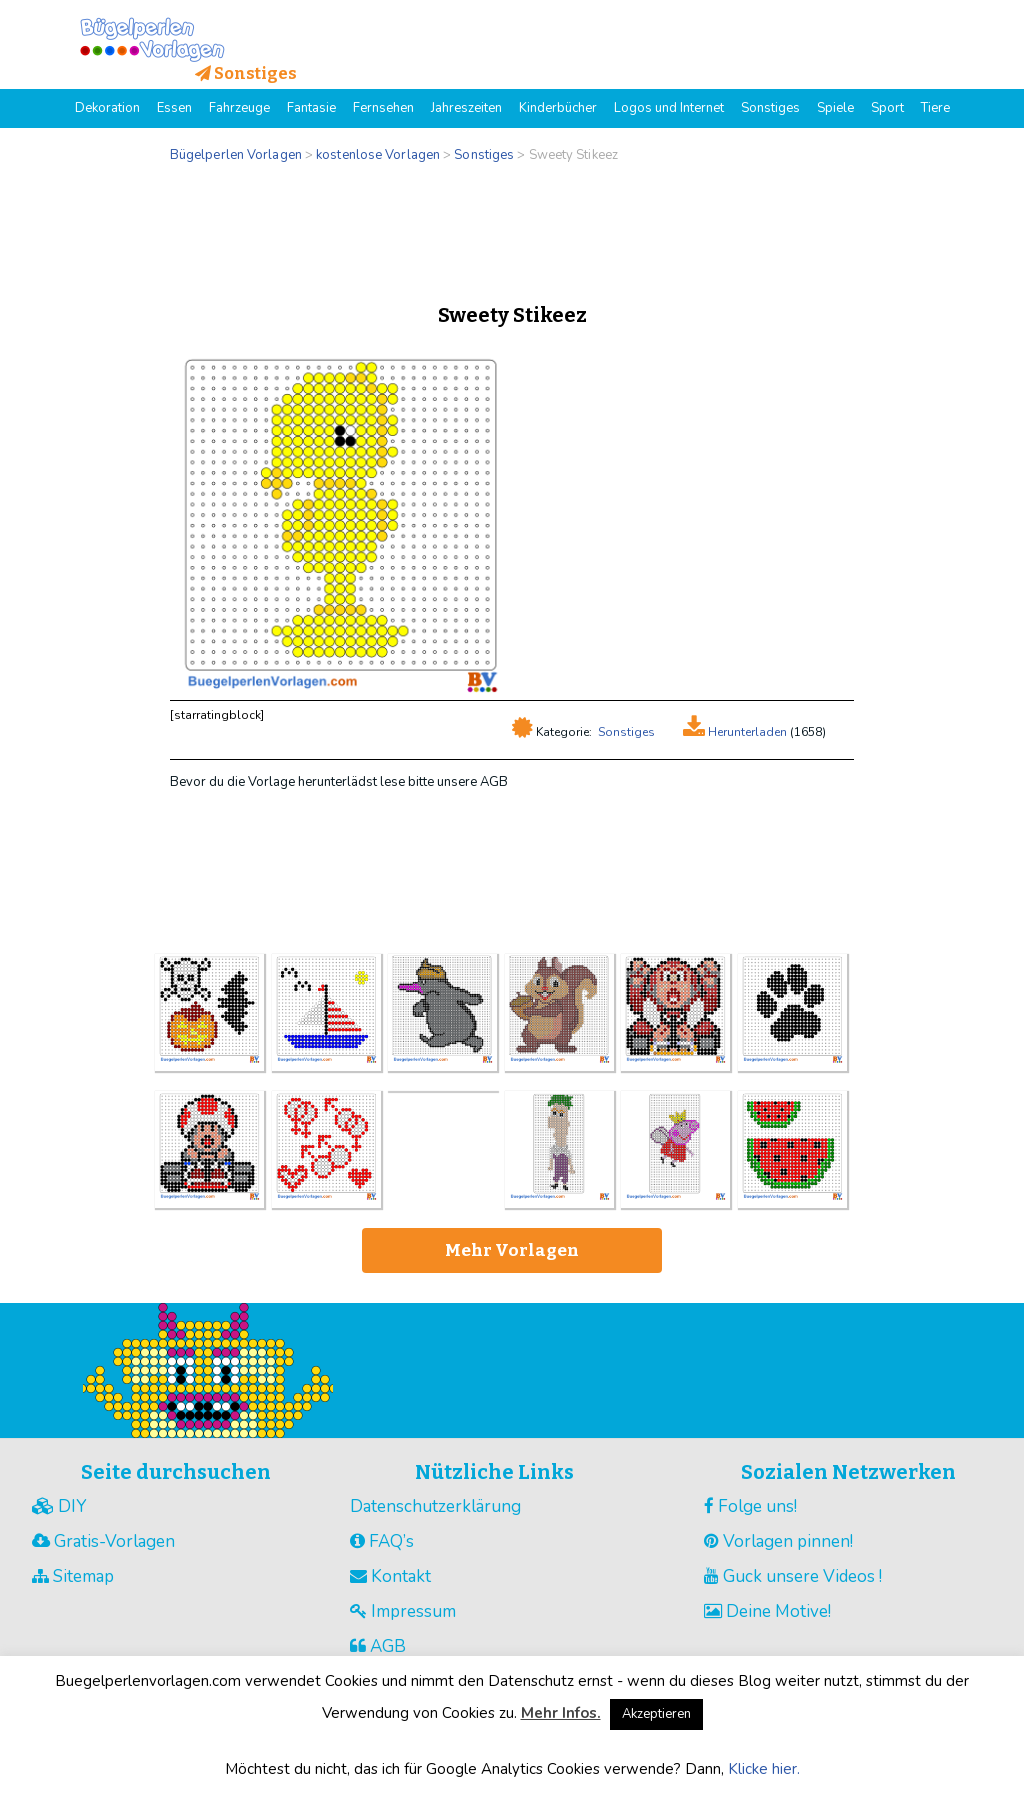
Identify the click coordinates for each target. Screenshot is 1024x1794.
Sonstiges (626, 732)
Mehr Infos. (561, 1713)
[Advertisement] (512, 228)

__________________________________________________

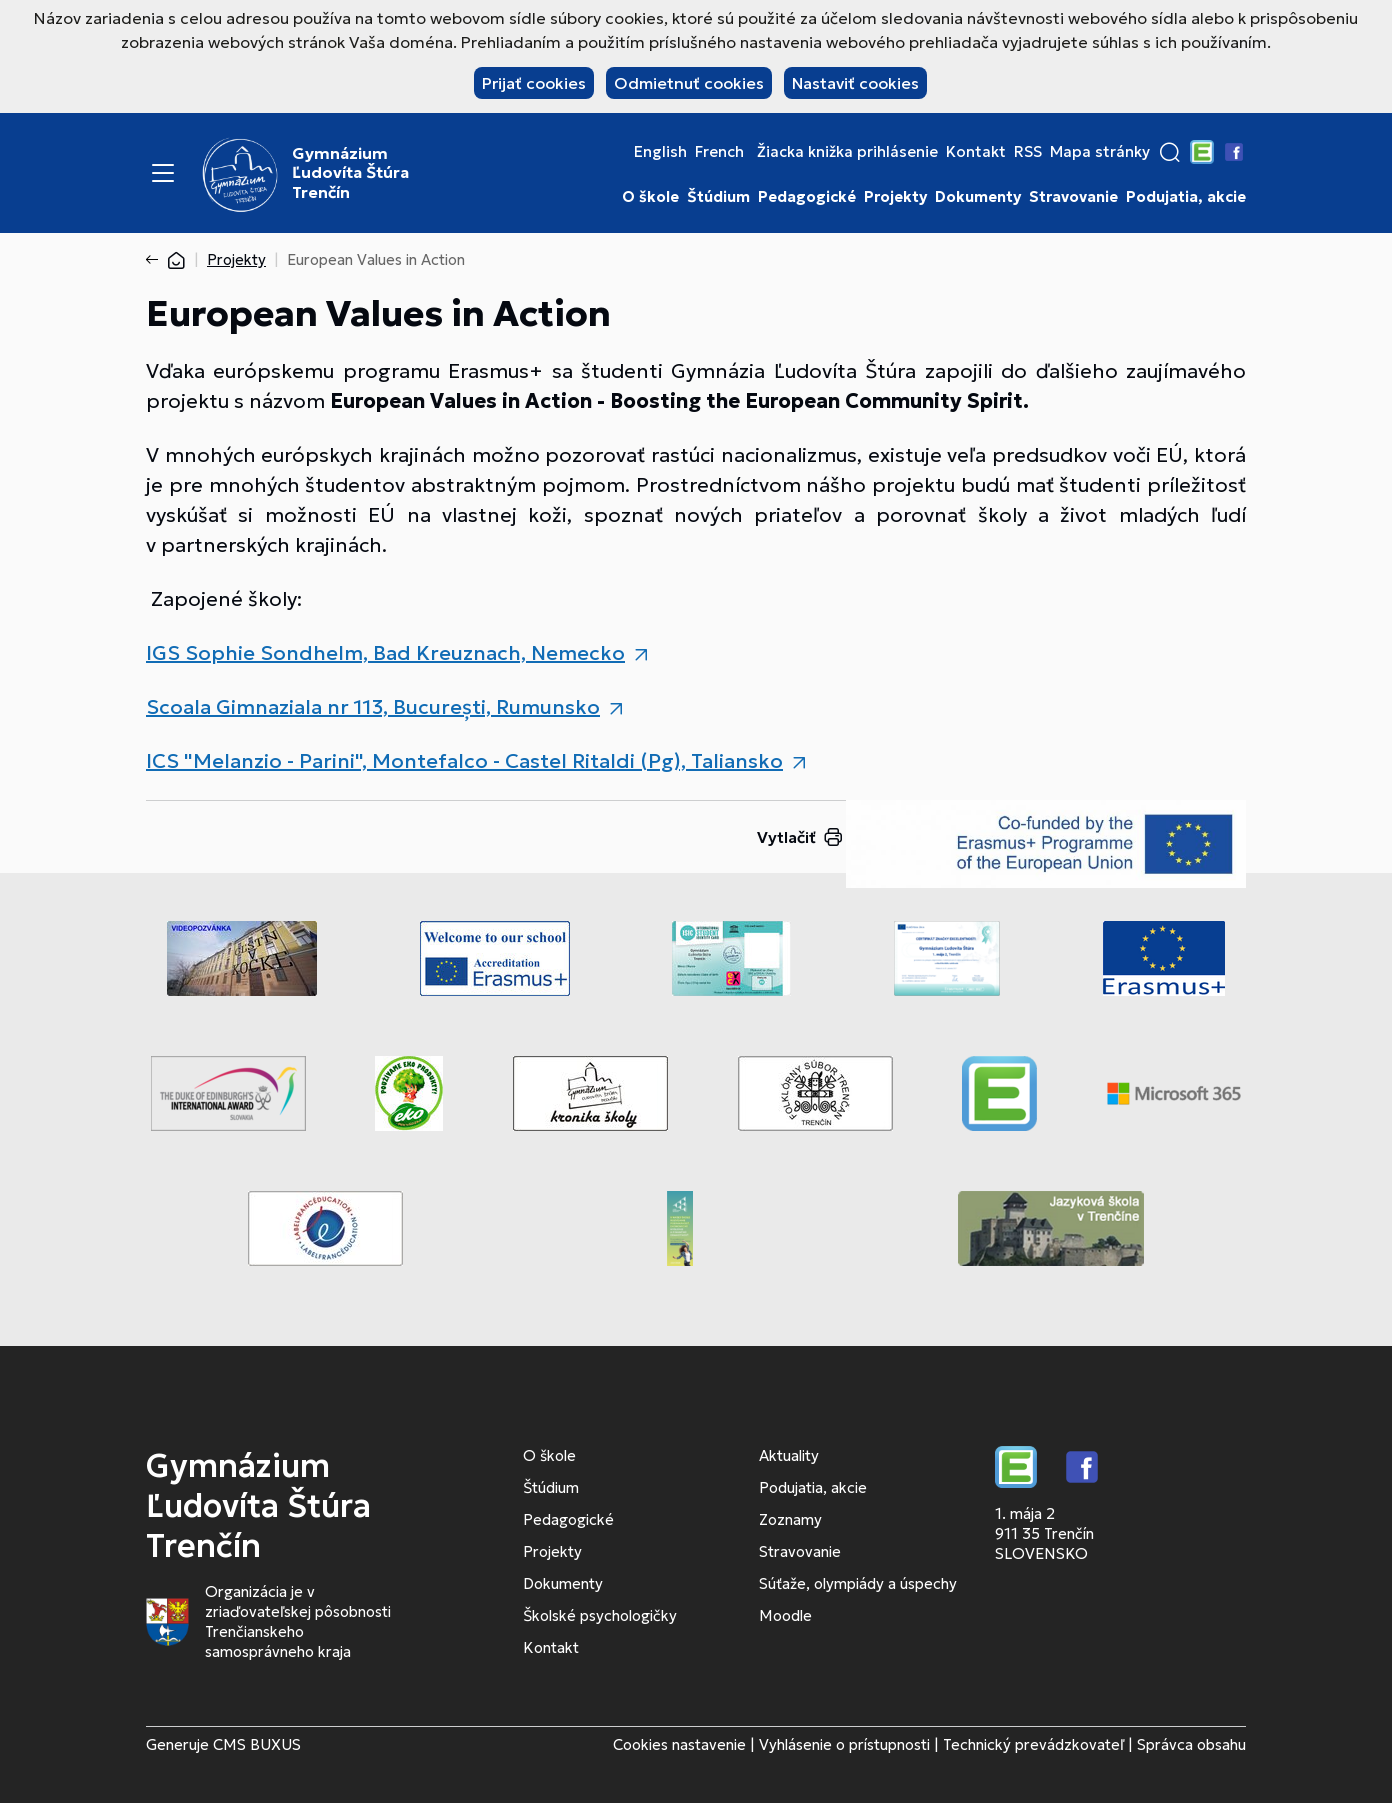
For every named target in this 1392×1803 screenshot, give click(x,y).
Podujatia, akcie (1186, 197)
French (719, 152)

__________________________________________________

▶ _TASK STATEMENT_
Can you write out, word for word, the lines of the listing from the line containing "Identify the click" up to and including the line containing "Mehr Infos. (561, 1713)"?

▶ _RESULT OF THE TASK_
Identify the click coordinates for each target. Screenshot is 1024x1794.
Sonstiges (626, 732)
Mehr Infos. (561, 1713)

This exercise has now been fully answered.